*** DATA FOR THIS TASK Section Begins ***

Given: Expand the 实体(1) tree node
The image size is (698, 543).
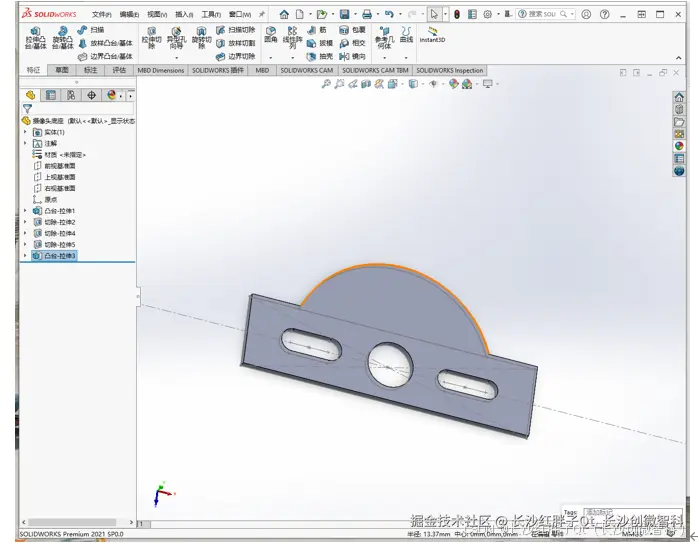Looking at the screenshot, I should point(26,132).
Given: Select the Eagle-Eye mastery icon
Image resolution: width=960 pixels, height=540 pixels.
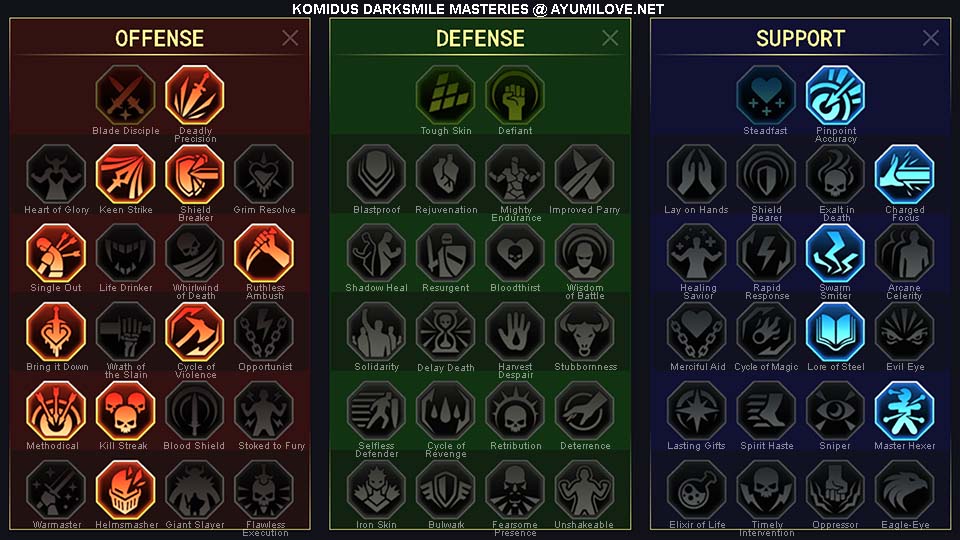Looking at the screenshot, I should tap(904, 490).
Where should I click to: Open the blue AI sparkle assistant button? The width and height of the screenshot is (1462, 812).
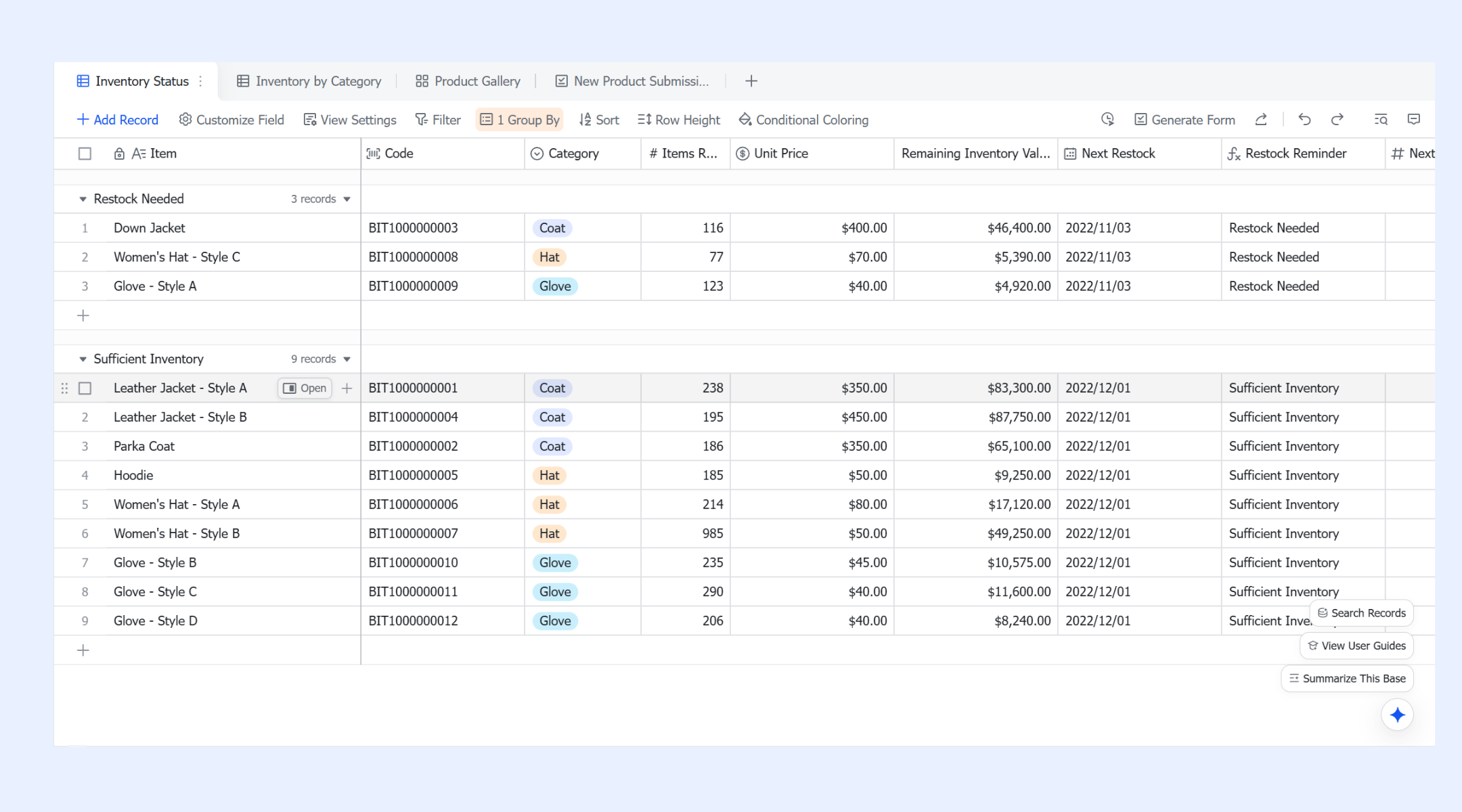tap(1398, 715)
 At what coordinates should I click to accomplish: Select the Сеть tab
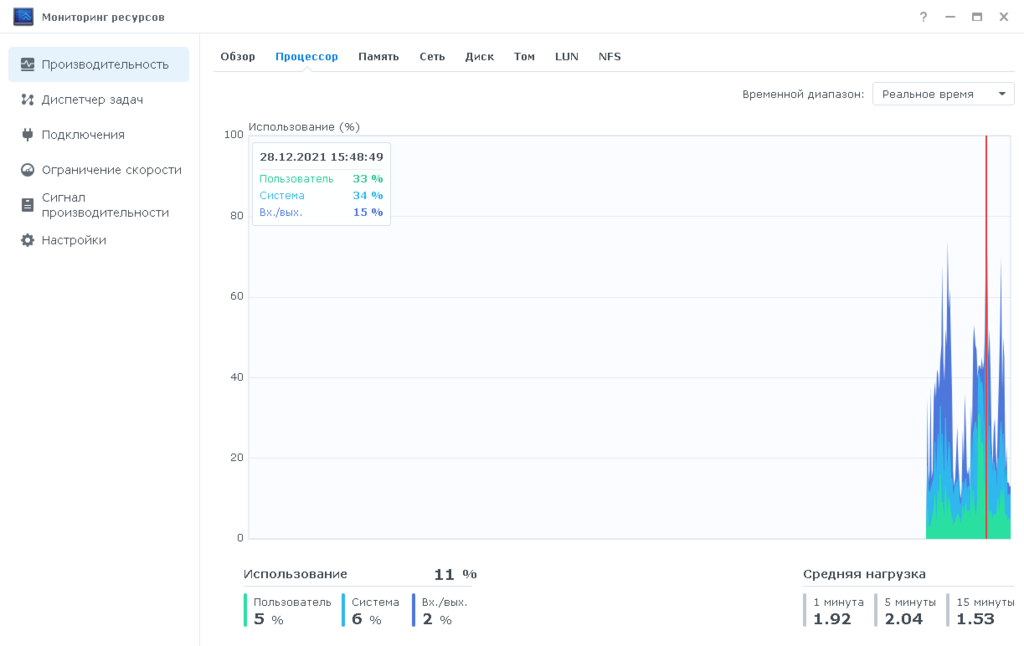(432, 56)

*** DATA FOR THIS TASK Section Ends ***

- PROBLEM REQUIREMENTS:
Only the lines from the one with "Where should I" to the end of the listing, both ends included, should be retyped exactly; no pictures belong in the copy.

- EXPECTED ANSWER:
Where should I click to: Open the blue AI sparkle assistant button? The width and height of the screenshot is (1462, 812).
tap(1398, 715)
 At what coordinates should I click to accomplish: Select the Сеть tab
(432, 56)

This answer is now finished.